We don't know the eigenvalues. But think about the situation from the perspective of frame $F'$, i.e. consider the inverse transformation, $\textbf{L}^{-1}$. The eigenvectors stay the same, but now the light on the $+x$ axis is moving *away* from the moving frame (which is now $F$), and the light on the $-x$ axis is moving *along* with it, just the opposite of before. So, the eigenvalues switch: the new $\lambda_1'$ equals $\lambda_2$, and $\lambda_2' = \lambda_1$. But from linear algebra, we know that inverting a transformation simply inverts the eigenvalues. So $\lambda_1' = \lambda_2 = 1 / \lambda_1$, and we get the nice result that:

$$
\lambda_1 \lambda_2 = 1.
$$

We now know enough to derive the Lorentz transformation directly^{[10]}. But there's a lot of insight to be gained from taking a more roundabout way:

Any vector can be expressed in the eigenvector basis, $\left\{\begin{pmatrix} 1 \\ 1 \end{pmatrix}, \begin{pmatrix} 1 \\ -1 \end{pmatrix}\right\}$, calling the components $x_1$ and $x_2$ (Fig. 8).

FIG. 8. A vector $\textbf{v}$ expressed in the eigenvector basis $\textbf{e}_1 = \begin{pmatrix} 1 \\ 1 \end{pmatrix}, \textbf{e}_2 = \begin{pmatrix} 1 \\ -1 \end{pmatrix}$, and its new components after the transformation.

Then under $\textbf{L}$:

$$
\begin{aligned}
x_1 &\rightarrow \lambda_1 x_1 \text{, and} \\
x_2 &\rightarrow \lambda_2 x_2 = x_2 / \lambda_1,
\end{aligned}
$$

so the "area" $x_1 x_2$ is invariant under a Lorentz transformation. Now, $x_1 = (ct + x) / 2$, and $x_2 = (ct - x) / 2$, so the quantity:

$$
\begin{equation}
2x_1 2x_2 = (ct + x)(ct - x) = (ct)^2 - x^2
\label{eq:x_interval}
\end{equation}
$$

is invariant.

Let's try to understand this quantity a little better. Note that it looks an awful lot like the *length squared* of a vector, $x^2 + y^2$, which we know is invariant under *rotations*, but there's that pesky minus sign. However, if we make the substitution into "imaginary time":

$$
T = it,
$$

then $\eqref{eq:x_interval}$ becomes $(cT / i)^2 - x^2 = -(cT)^2 - x^2$. This has the desired form of (negative) length squared.

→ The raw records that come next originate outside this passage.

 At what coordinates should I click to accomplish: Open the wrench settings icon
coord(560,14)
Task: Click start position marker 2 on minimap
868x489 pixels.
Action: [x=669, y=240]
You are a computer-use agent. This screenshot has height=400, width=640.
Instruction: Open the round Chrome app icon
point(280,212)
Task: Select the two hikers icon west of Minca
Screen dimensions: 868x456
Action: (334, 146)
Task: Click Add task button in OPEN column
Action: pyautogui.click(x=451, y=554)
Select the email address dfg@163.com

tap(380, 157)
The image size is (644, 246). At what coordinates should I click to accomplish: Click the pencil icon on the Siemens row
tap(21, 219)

So the Lorentz transformation can be viewed as a rotation between imaginary time and real space^{[11]}, and thus has the form of a rotation matrix:

$$
\begin{equation}
\begin{pmatrix} ict' \\ x' \end{pmatrix}
\:
=
\:
\begin{pmatrix}
\cos{\theta} & \sin{\theta} \\
-\sin{\theta} & \cos{\theta} \\
\end{pmatrix}
\:
\begin{pmatrix}
ict \\ x
\end{pmatrix}.
\label{eq:imag_time_matrix}
\end{equation}
$$

For the path of the $F'$ origin, $x = vt$ and $x' = 0$, and we have:

$$
\begin{pmatrix} ict' \\ 0 \end{pmatrix}
\:
=
\:
\begin{pmatrix}
\cos{\theta} & \sin{\theta} \\
-\sin{\theta} & \cos{\theta} \\
\end{pmatrix}
\:
\begin{pmatrix}
ict \\ vt
\end{pmatrix}.
$$

In particular, from the bottom row,

$$
\begin{aligned}
ict\sin{\theta} &= vt\cos{\theta} \\
\tan{\theta} &= -iv/c
\end{aligned}
$$

We can find $\sin{\theta}$ and $\cos{\theta}$ using a trig identity, or by drawing a picture (Fig. 9).

FIG. 9. Triangle showing how to find $\sin{\theta}$ and $\cos{\theta}$ from $\tan{\theta}$.

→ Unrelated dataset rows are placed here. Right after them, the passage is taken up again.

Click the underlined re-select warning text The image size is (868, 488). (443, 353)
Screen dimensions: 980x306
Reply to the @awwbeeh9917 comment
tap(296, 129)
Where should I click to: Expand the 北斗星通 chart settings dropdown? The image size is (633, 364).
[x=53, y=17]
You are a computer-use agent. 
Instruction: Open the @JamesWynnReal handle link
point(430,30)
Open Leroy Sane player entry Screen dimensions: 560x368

Note that they are only determined up to a minus sign, since the minus sign could belong to either $iv$ or $c$. We can figure out which one is positive by observing that $\{t = 0, x > 0\}$ implies $x' > 0$. Plugging this into $\eqref{eq:imag_time_matrix}$, we see from the bottom row that $\cos{\theta}$ must be positive, and so:

$$
\begin{aligned}
\cos{\theta} &= \frac{c}{\sqrt{c^2 - v^2}} \\
\sin{\theta} &= \frac{-iv}{\sqrt{c^2 - v^2}}
\end{aligned}
$$

Substituting these into $\eqref{eq:imag_time_matrix}$ and going back to real time, we get:

$$
\begin{pmatrix} ct' \\ x' \end{pmatrix}
\:
=
\:
\frac{1}{\sqrt{c^2 - v^2}}
\begin{pmatrix}
c & -v \\
-v & c \\
\end{pmatrix}
\:
\begin{pmatrix}
ct \\ x
\end{pmatrix}.
$$

This is typically rewritten in terms of two dimensionless quantities $\beta \equiv \frac{v}{c}$ and $\gamma \equiv \frac{1}{\sqrt{1 - \beta ^ 2}}$^{[12]}. If we also include the other two coordinates $y$ and $z$, we get:

$$
\begin{equation}
\begin{pmatrix} ct' \\ x' \\ y' \\ z' \end{pmatrix}
\:
=
\:
\begin{pmatrix}
\gamma & -\gamma\beta & 0 & 0 \\
-\gamma\beta & \gamma & 0 & 0\\
0 & 0 & 1 & 0 \\
0 & 0 & 0 & 1 \\
\end{pmatrix}
\:
\begin{pmatrix}
ct \\ x \\ y \\ z
\end{pmatrix}.
\label{eq:lorentz}
\end{equation}
$$

And we're done (whew!).

One thing to note is that $v < c$, otherwise we get $\gamma$ imaginary, which is unphysical. So no object can move faster than the speed of light, since time and distance would make no sense in its reference frame.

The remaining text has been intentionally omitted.